47 黄昏の学舎
「あんな署名、いつの間に集めてたんだよ」
学校祭一日目が終わった後。クラスの後片付けを終えて悠星と晃は連れだって歩いていた。晃は照れたような、だが困ったような顔をして応える。
「いや、やるからには何か説得力のあるものが欲しかったから。ほとんどはうちのクラスの生徒とその家族だけどね」
発表中に晃が見せた署名の束は、悠星にとっては想定外のものだった。悠星が晃に頼んでいたのは発表のときに再開発の周知を手伝ってほしいということだけだった。
「でも、そんな署名だったらおれも参加するのに」
「実はこれ、まだ集めてる途中なんだ。ほら」
晃は署名の束をぱらぱらとめくって見せる。確かに途中からは枠線だけが刷られた紙で、署名はされていない。
「あの場ではインパクトが大事かなと思って、ちょっと盛ってたんだ」
「へぇ。なかなかやるじゃん、晃」
「バレないかドキドキだったけどね」
ところで、こんな時間にどうして二人で連れだっているかというと。
「失礼します」
二人がやってきたのは職員室だった。学校祭の二日目が明日に控えているので、その準備があるのかここに残っている先生はまばらだ。その中で二人はまっすぐに担任の机に向かう。
「おう、友野。やってくれたな」
「すみませんでした」
担任は鷹揚な態度で晃に声をかける。それを受けて晃は頭を下げた。そんな晃を横目に見て、悠星は担任に向けて口を開いた。

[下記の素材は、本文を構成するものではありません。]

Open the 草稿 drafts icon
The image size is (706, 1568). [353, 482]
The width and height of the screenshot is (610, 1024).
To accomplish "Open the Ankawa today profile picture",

「先生。今回のことは、おれが晃に頼んだんです。だから晃は悪くありません。すみませんでした」
晃と並んで悠星も頭を下げた。怒られるときは一緒に謝るというのが晃との約束だ。
隣の気配を覗いながら頭を上げるタイミングを計っていると、上から声が降ってきた。
「顔を上げなさい。二人とも」
担任の声に二人でおずおずと顔を上げると、担任は苦笑していた。
「僕は君たちを叱責するつもりはないよ。むしろよくやってくれたものだと、スッとしたくらいだ」
「……え?」
予想外のその言葉に、思わず二人同時に頓狂な声を出した。怒られないのはラッキーだが、スッとしたというのはどういうことだろう。その疑問の答えは担任が自ら話した。

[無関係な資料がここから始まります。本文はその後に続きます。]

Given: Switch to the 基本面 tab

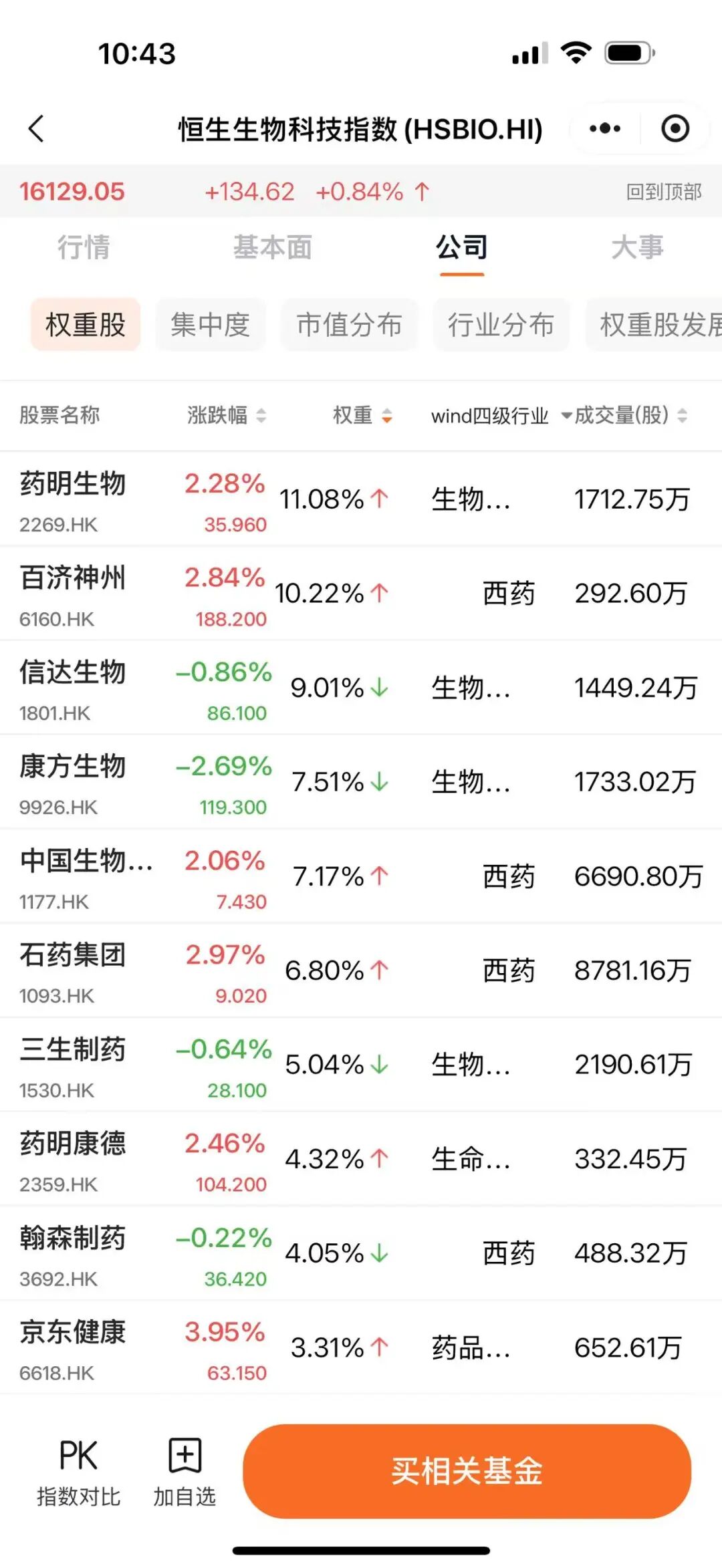Looking at the screenshot, I should pos(272,247).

「今回のこと――再開発のことだが――これにはうちの学区が結構含まれているからね。桂木にピンチヒッターで入ってもらった実行委員の前の生徒もこの関係で転校してしまった。他にも転校が決まっている生徒が何人かいて、相談も受けていた。生徒が不憫で何とかしてやりたかったが、いろいろ事情があって学校側では何もできなくてね。そんな中であの発表だ。なんだか君たちに勇気をもらった気分だよ」
不思議な気分でその話を聞いていた悠星は浮かんだ疑問を口にした。
「じゃあ、先生は再開発計画には反対なんですか?」
「表向きにはあまり大きな声では言えないがね。どうにも僕には今回の計画は性急に感じる。もっと手順を踏んでしかるべきだと思うんだが」
こんなところに思わぬ味方がいたのは幸いだった。だからあのとき、止めに入った先生を引き留めてくれたのだ。
「あの」
悠星と担任の会話を静かに聞いていた晃が、遠慮がちに口を開いた。
「じゃあ、僕は今、どうして呼び出されたんでしょうか?」
そう。二人で連れだって職員室まで来たのは他でもない、この担任に呼び出されたからなのだ。確かに怒られるのでないのならここに来た意味がよくわからない。すると担任はなぜか楽しそうに言った。
「いや、これはあくまで提案なんだがね。今日の発表がとてもよかったから、いっそのことスピーチコンテストもこの内容で行ったらどうかな、友野」
「はい??」
二人は今度こそ呆気にとられて二の句が継げなくなった。